You've lost me in the science there, I am a mere mortal, but maybe we can start the pump using water pressure alone.
Btw 760 Torr is atmospheric pressure. Zero Torr is a perfect vacuum.
To add more detail, there's a rotating fan above the water. Spray bars are used to blast the blades with water, but the blades must not pass through the accumulating water inside the tank. See picture.

 

[drbitboy]

You've lost me in the science there...

Look up NPSH (Net Positive Suction Head). One statement of NPSH is "The margin of pressure over vapor pressure, at the pump suction nozzle."

• Vapor pressure is a function of temperature only, and it is an absolute pressure.
• The absolute pressure of the liquid at the pump suction nozzle in our case is the sum of four quantities, all converted to pressure, at the pump suction:
  • the absolute pressure at the surface of the liquid, i.e. 760Torr absolute when the vessel is at atmospheric pressure; 740Torr (760 atm - 20 vacuum) when a 20torr vacuum is pulled
  • Static head(positive, typically): the vertical difference in head (distance) from the height of the pump suction to the height of the surface level of the liquid in the vessel, converted to 1Torr by a factor of 1.36cm per Torr
    • 1Torr is equivalent to 1mmHg i.e. 1mm of head (vertical column) of mercury
    • The specific gravity of mercury is ~13.6, i.e. is is 14.6 times more dense than water
    • 13.6 Hg/Water * 1mmHg/Torr * 1cmWater/10mmWater = 1.36 cmWater/Torr
  • Dynamic head(negative): The difference in dynamic pressure due to difference in flowrate between the surface and the pump suction,
    • i.e.
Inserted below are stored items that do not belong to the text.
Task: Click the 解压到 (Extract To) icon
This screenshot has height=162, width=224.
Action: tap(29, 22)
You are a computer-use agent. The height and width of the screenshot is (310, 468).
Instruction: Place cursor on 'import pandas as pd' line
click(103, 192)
Bernoulli's equation: kV²/2; V is velocity
      • At the air/water interface in the vessel, the liquid is not moving, so V is 0,
      • At the pump suction, V is some positive value, Vs
      • So the difference is [k0²/2 - kVs²/2] = -kVs²/2
    • Since water is incompressible, to first order, this difference will be more or less constant i.e.
  • Friction loss(negative): the pressure loss due to friction of the water flowing through the pipe
    • This is also related to the velocity, but to the length and diameter of the pipe as well.
    • Again, to first order, this will be constant when the pump is running

So

• NPSH = (P_vacuum + ΔP_Static + ΔP_Dynamic + ΔP_Friction) - P_partial

The only non-constant quantities in there are the absolute pressure at the surface of the liquid i.e. the vacuum, and the height difference between the surface and the pump suction, or mor specifically, the level of the surface, because the height of the pump suction is constant.
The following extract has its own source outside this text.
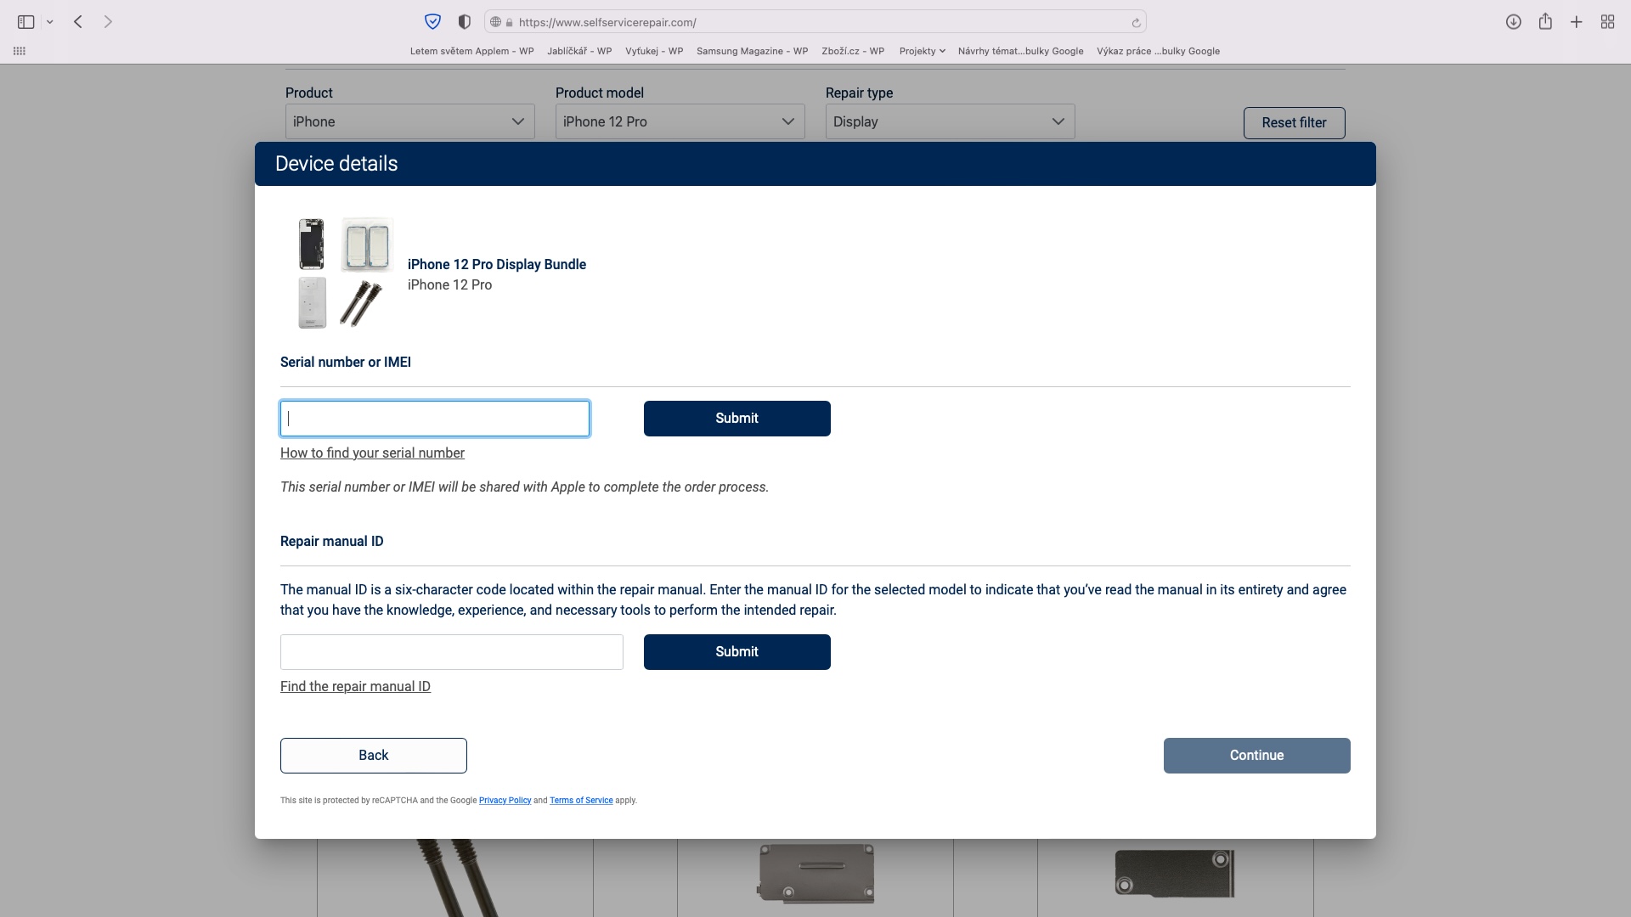
Task: Expand the iPhone 12 Pro model selector
Action: [x=679, y=121]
If there is no vacuum and the tank vapor is at atmospheric pressure i.e. constant, that fixes the absolute pressure at the surface, and the only non-constant quantity is the level of the surface. So in normal non-vacuum operation, the level of the surface, the value we have been trying to measure, is a proxy for the NPSH. If there is a vacuum, that is no longer true, and it may be simpler to measure the NPSH directly.